Mineral modes of formation provide insights into Earth’s co-evolving geosphere and biosphere, and also have the potential to illustrate otherwise obscure aspects of planetary evolution. Due to the limitation of classification criteria (largely based on unique combinations of idealized major element composition and crystal structure), the modern mineral classification system does not offer insights into diverse modes of origin for each mineral. As a case study, here we use natural clustering (unsupervised machine learning) to divide pyrite into different clusters and link the clusters with pyrite formation environment. A variety of deposit types of pyrite (e.g., iron oxide copper-gold, orogenic Au, porphyry Cu, sedimentary exhalative, volcanic-hosted massive sulfide deposits, and barren sedimentary pyrite) are used to evaluate the clustering process. An array of trace elements determined by LA-ICP-MS are used as predictor variables. Different clustering algorithms are employed in this study and their dissimilarities in model outputs are highlighted. Using the natural clustering technique, we are able to divide the formation environment of pyrite into three categories — Low temperature, medium temperature and high temperature.

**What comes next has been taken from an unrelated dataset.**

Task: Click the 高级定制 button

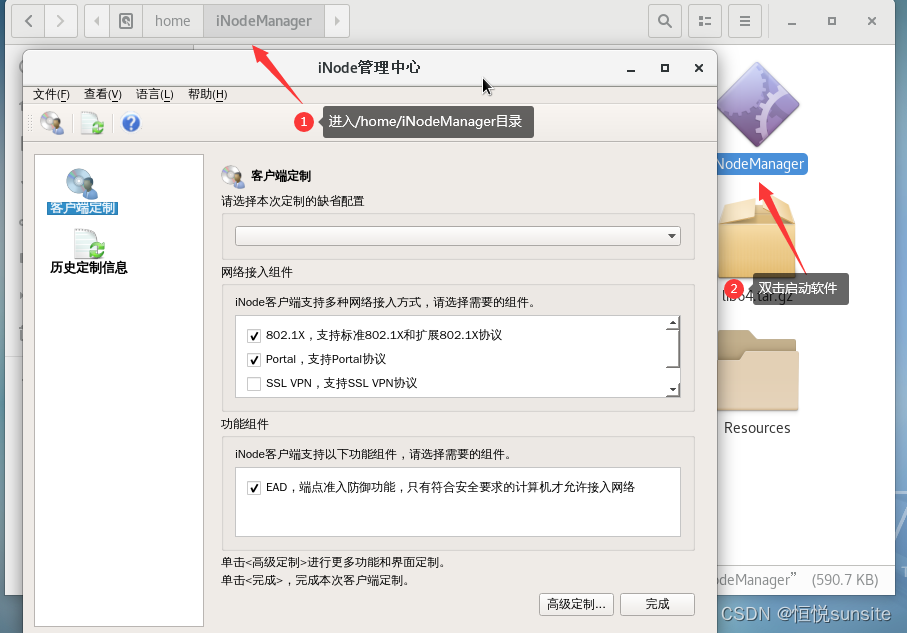Action: coord(576,604)
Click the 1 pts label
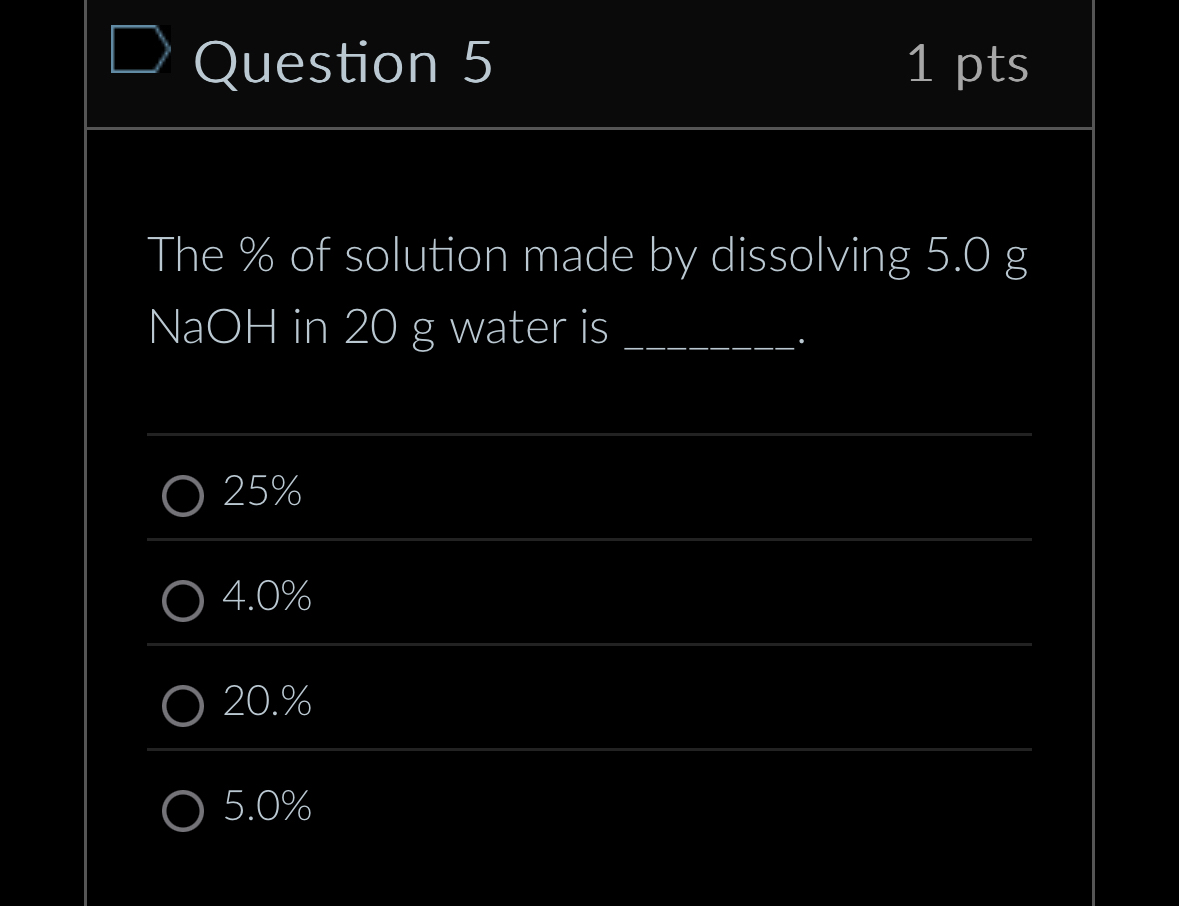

This study has implications for the elucidation of mineral-forming environments and could be applied to clustering of a wide range of condensed planetary materials with different paragenetic origins.

 

Affinity Analysis | Predicting the location of previously unknown mineral deposits

The oldest minerals are surviving materials from the formation of our solar system and they provide information about the evolution of Earth and other planets. Mindat (mindat.org), the Mineral Evolution Database (RRUFF.info/Evolution), and the Global Earth Mineral Inventory are some of the well known datasets in the field of mineralogy, which contain data about almost all known localities on Earth where minerals have been found. The increase in the amount and accuracy of mineral data and the improvements in technological resources make it possible to explore and answer large, outstanding scientific questions, such as, understanding the mineral assemblages on Earth and how they compare to assemblages and localities on other planets. In this contribution, we present an affinity analysis method to: 1) Predict unreported minerals at an existing locality. 2) Predict localities for a set of known minerals.

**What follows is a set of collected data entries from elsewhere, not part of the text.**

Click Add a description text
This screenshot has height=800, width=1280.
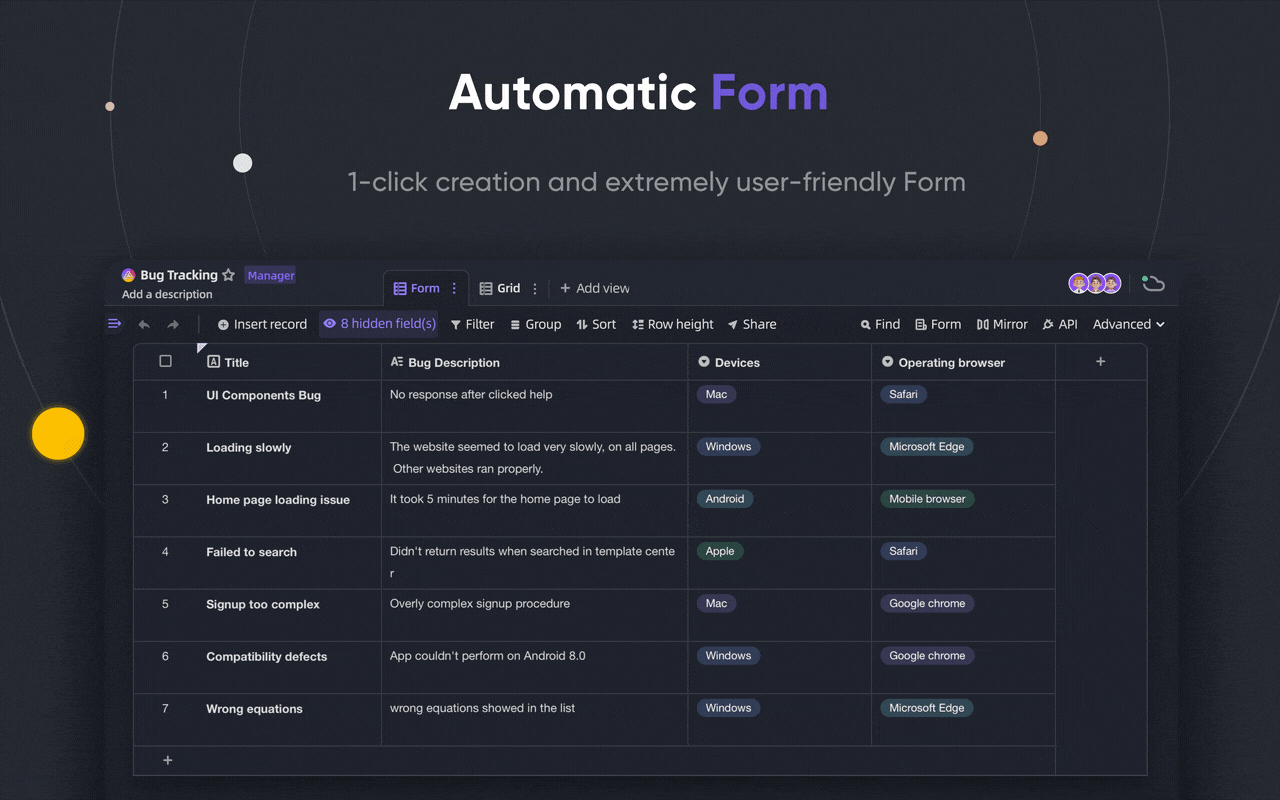tap(167, 295)
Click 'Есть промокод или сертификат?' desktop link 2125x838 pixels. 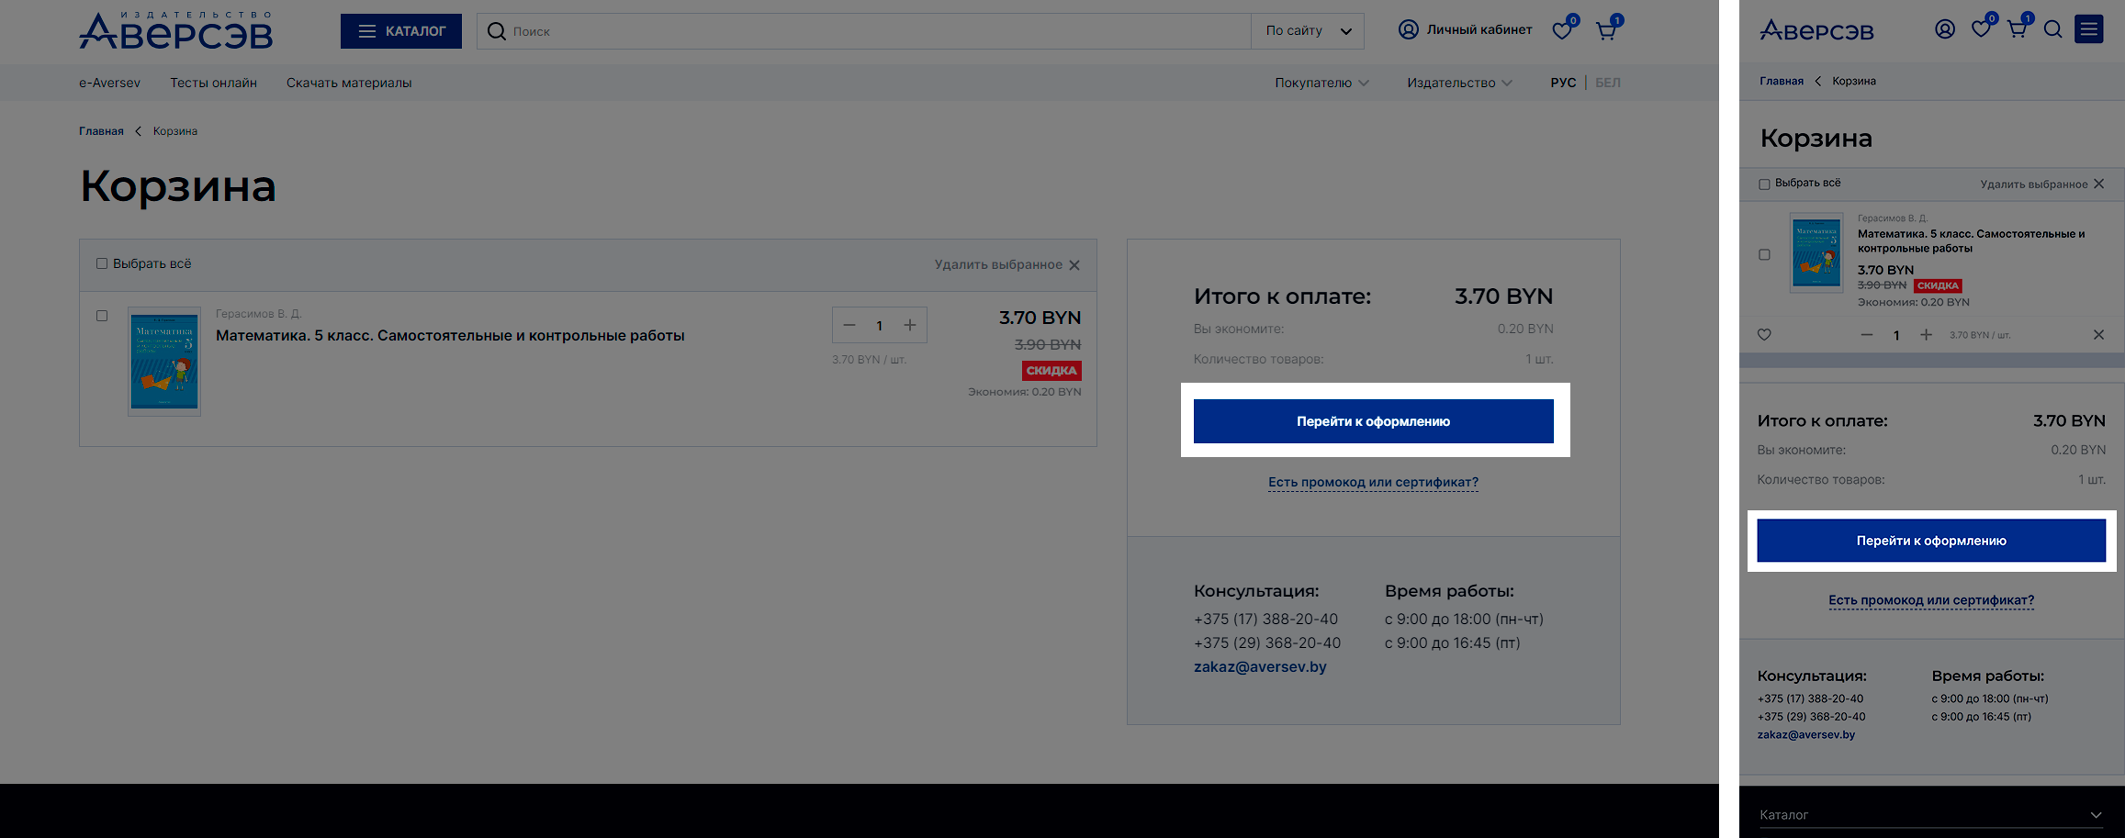click(1373, 482)
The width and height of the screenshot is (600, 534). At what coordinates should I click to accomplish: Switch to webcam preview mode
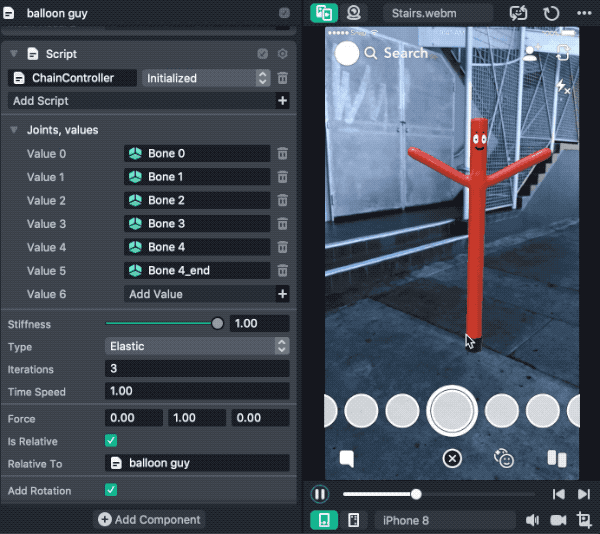pos(354,13)
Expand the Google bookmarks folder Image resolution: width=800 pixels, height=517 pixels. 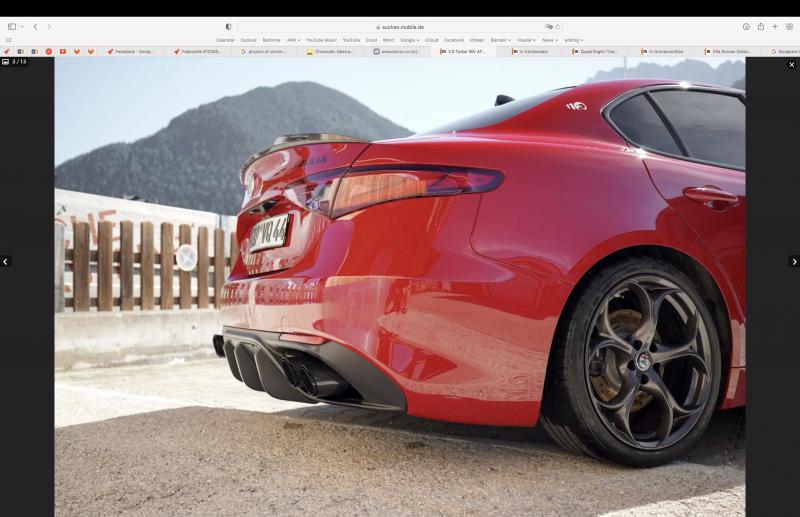coord(410,40)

Affinity Analysis, or Market Basket Analysis, is a machine learning method that uses mined association rules to find interesting patterns in the data. The strength of the rules is identified using some measures of interestingness, such as ‘lift’. For example, when the occurrence of a mineral predicted with high confidence at a given locality is unexpected (low support), the rule used for such a prediction is considered ‘very interesting’. Successful implementation of this methodology will greatly aid the mineral discovery process.

 

Label Distribution Learning | Estimating the chemical composition of minerals on Mars

To better understand the formational conditions and geologic history of the minerals found in by NASA MSL rover Curiosity in Gale crater, Mars the CheMin X-ray diffractometer team developed a crystal-chemical method to predict limited chemical compositions of the minerals observed in the CheMin samples [1,2]. In this study, we adapt a machine learning technique, Label Distribution Learning (LDL) [3], to predict multicomponent chemical compositions of Gale crater mineral phases, thereby allowing for more detailed petrologic interpretation of the geologic history of the martian surface.

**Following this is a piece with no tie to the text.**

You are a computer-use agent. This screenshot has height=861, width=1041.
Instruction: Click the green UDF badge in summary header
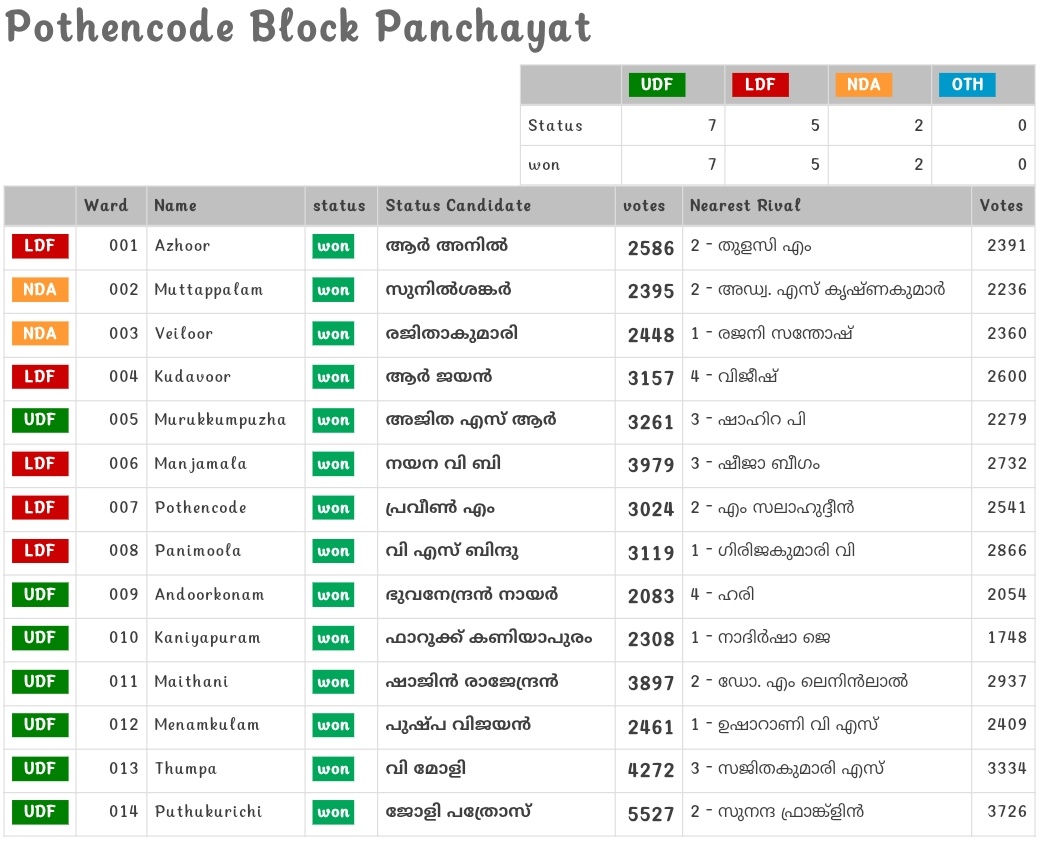pyautogui.click(x=656, y=85)
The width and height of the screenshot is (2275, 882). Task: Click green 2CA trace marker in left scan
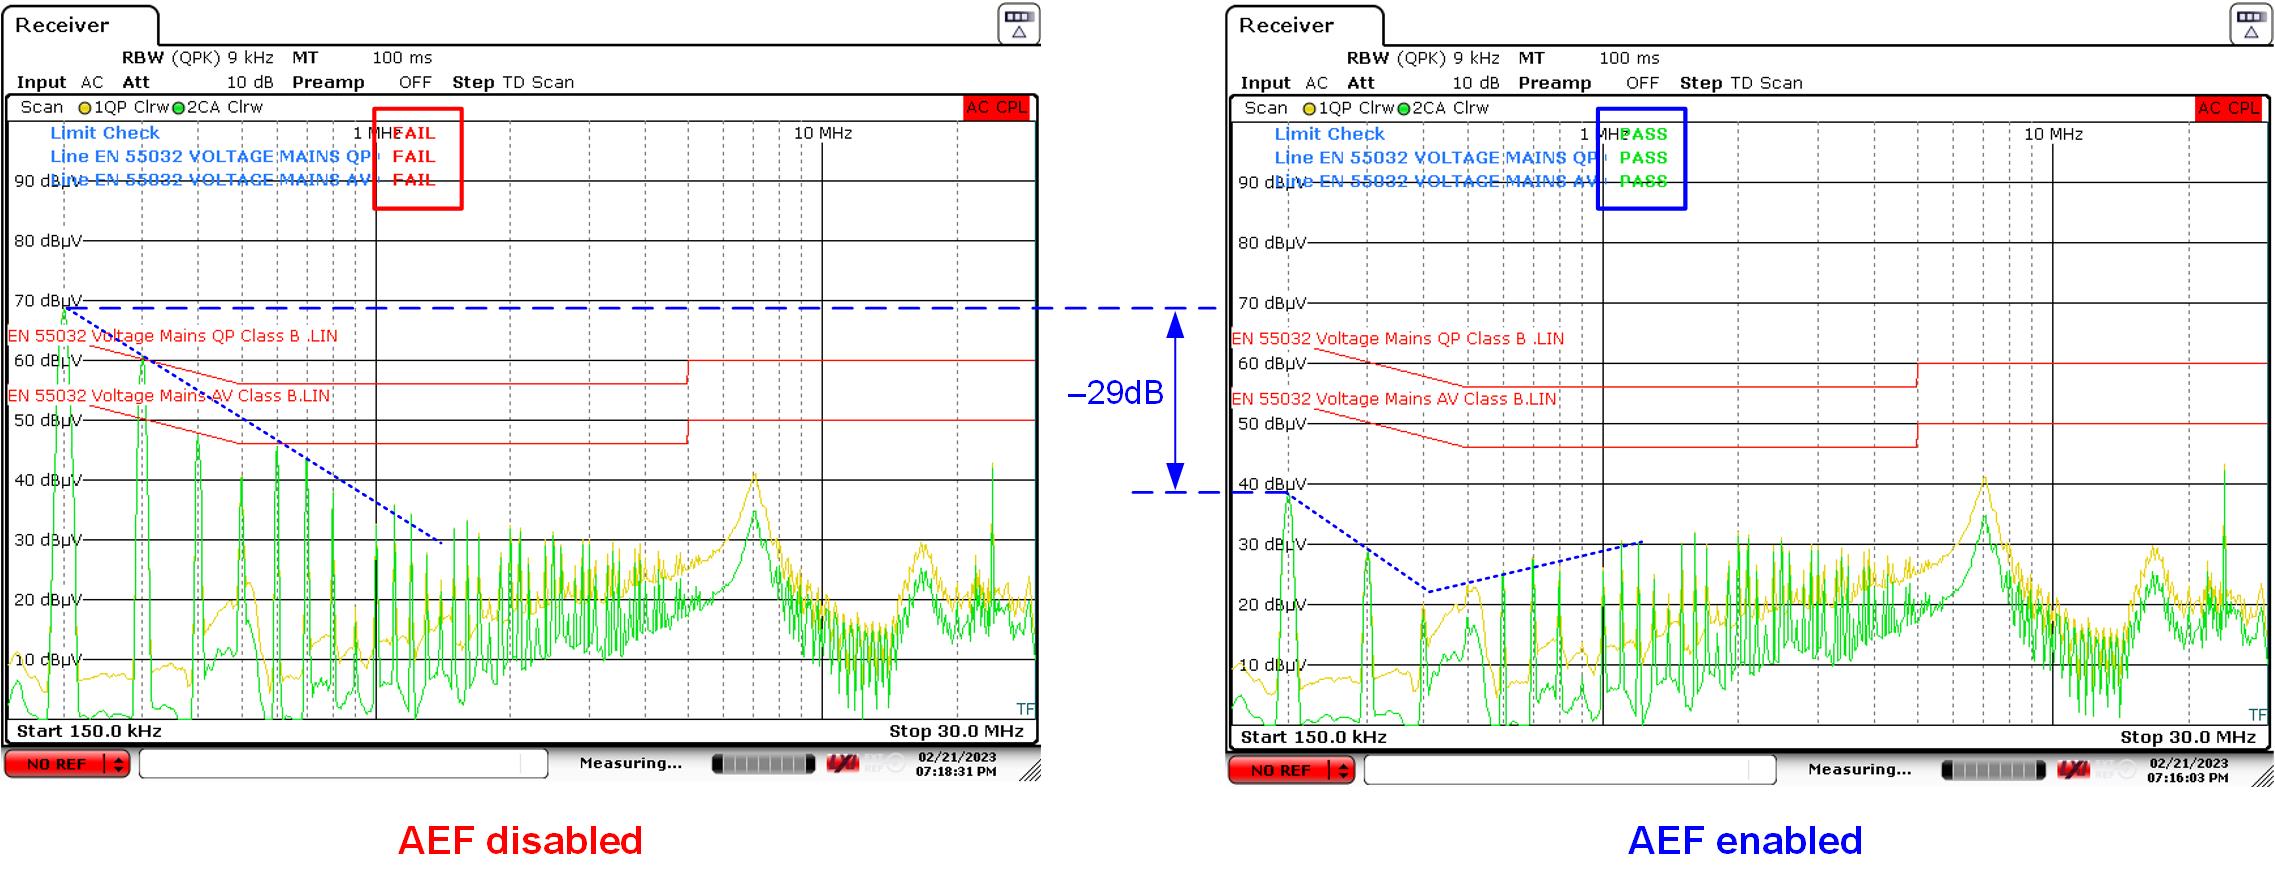point(178,108)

LDL is a novel framework for classification problems with small datasets and has been widely applied to facial recognition problems such as age estimation. In this study, we adapt the LDL algorithm such that it can predict chemical elements (labels) and their abundances (degrees) for each martian mineral sample, based on crystallographic parameters. We evaluate performance using distance and similarity between label distributions as well as mean square error and also compare the results to traditional machine learning methods.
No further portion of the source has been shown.